## start Material for the task

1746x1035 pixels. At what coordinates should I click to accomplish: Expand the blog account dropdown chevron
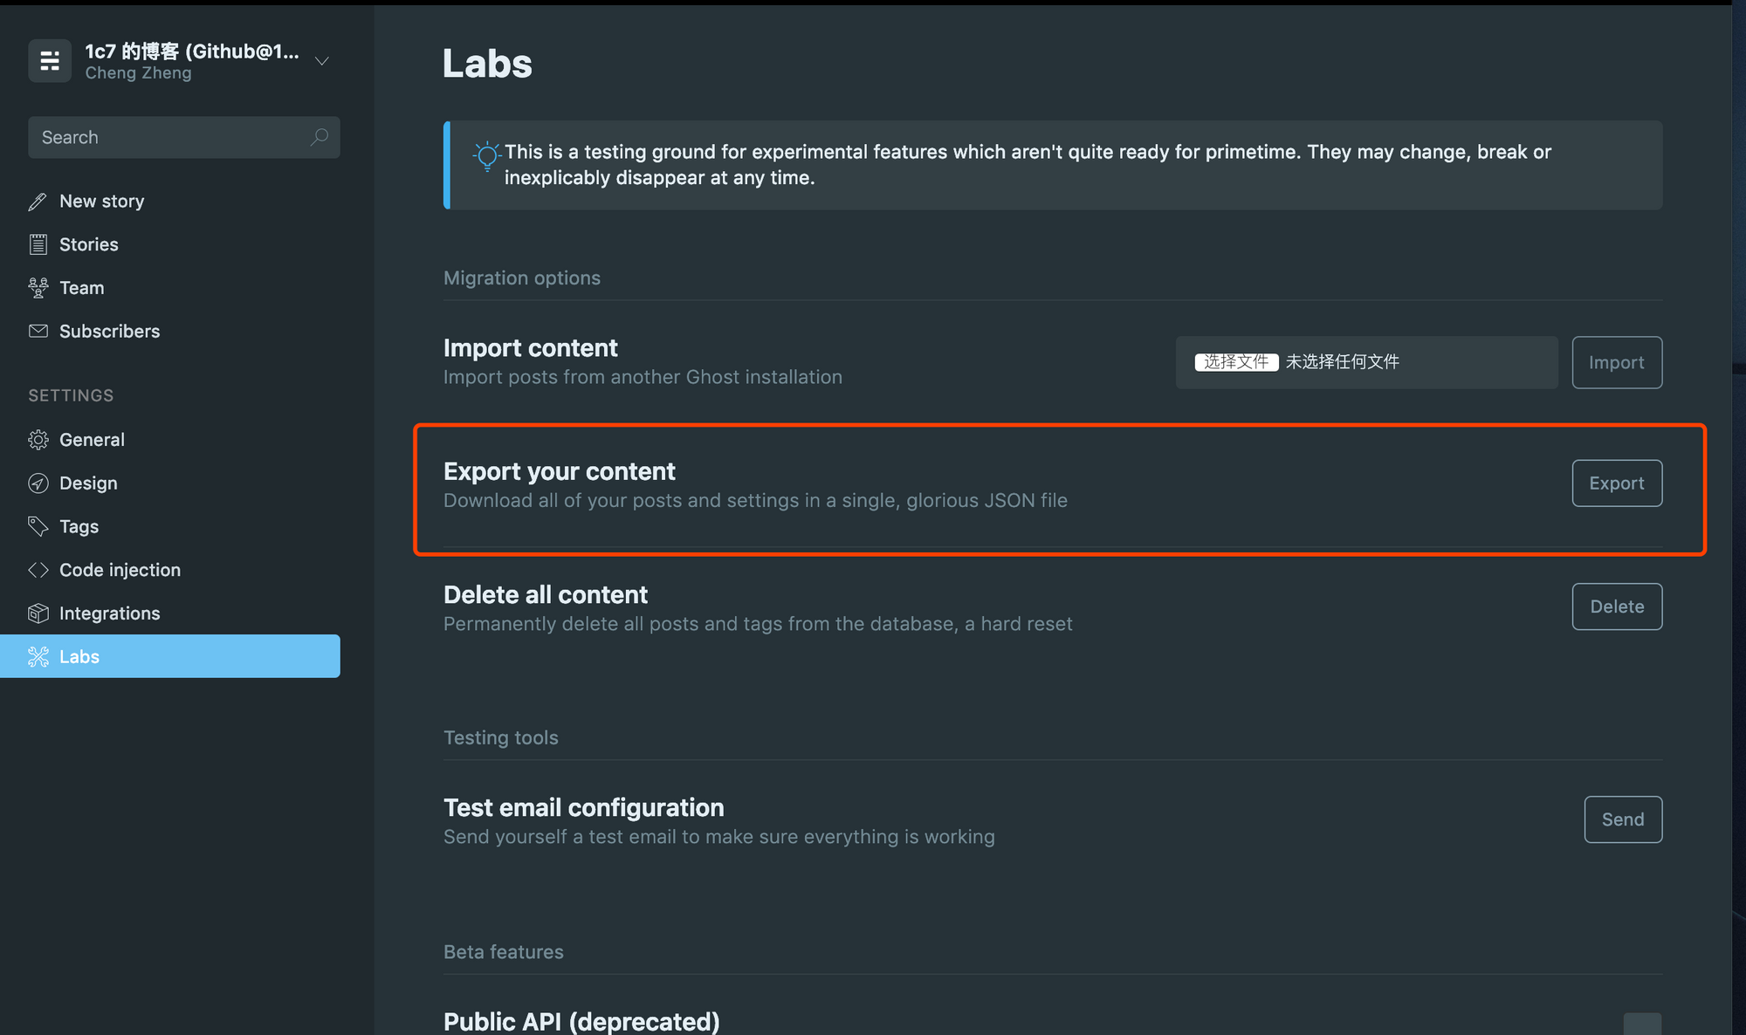click(x=321, y=61)
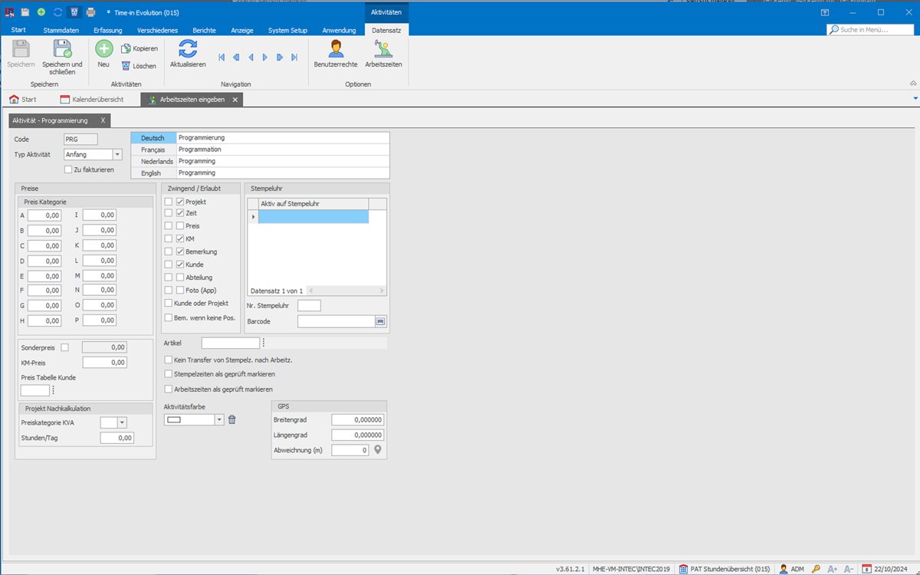Click the GPS location pin icon
This screenshot has height=575, width=920.
click(x=378, y=450)

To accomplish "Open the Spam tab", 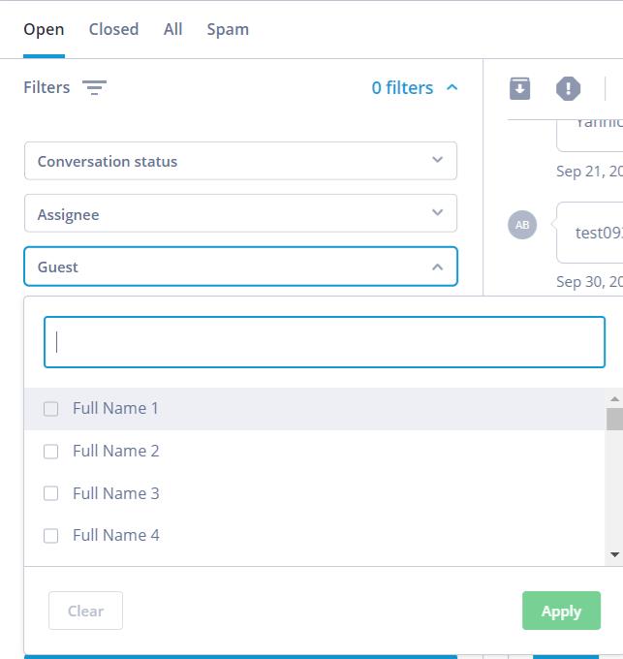I will click(228, 29).

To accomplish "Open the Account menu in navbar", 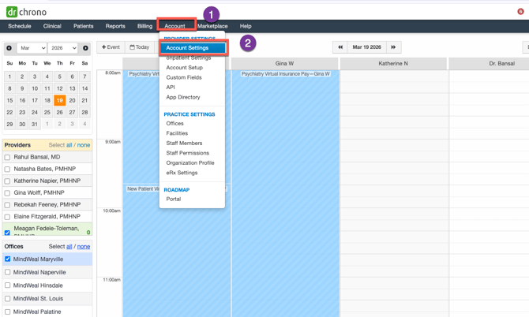I will pos(174,26).
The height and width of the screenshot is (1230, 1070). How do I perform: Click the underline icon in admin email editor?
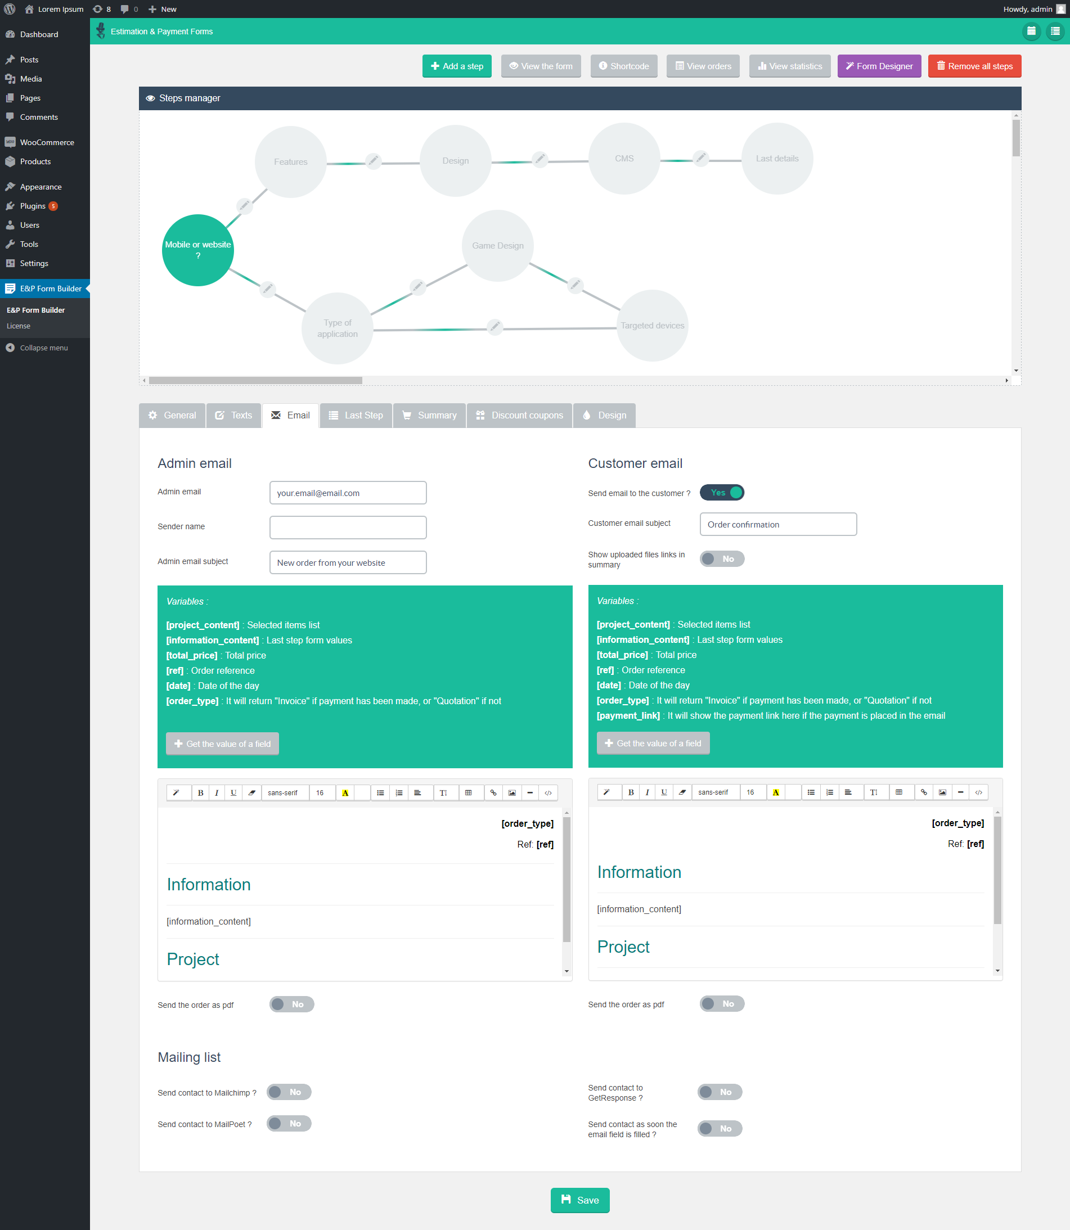[233, 792]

## end Material for the task

* What you should do *
Rewrite the records from the line holding "The height and" through the end of the records, both included, with "underline" changed to "bold" and nothing else altered. Give only those lines and leave out the pictures.

* Solved problem *
The height and width of the screenshot is (1230, 1070). How do I perform: Click the bold icon in admin email editor?
[233, 792]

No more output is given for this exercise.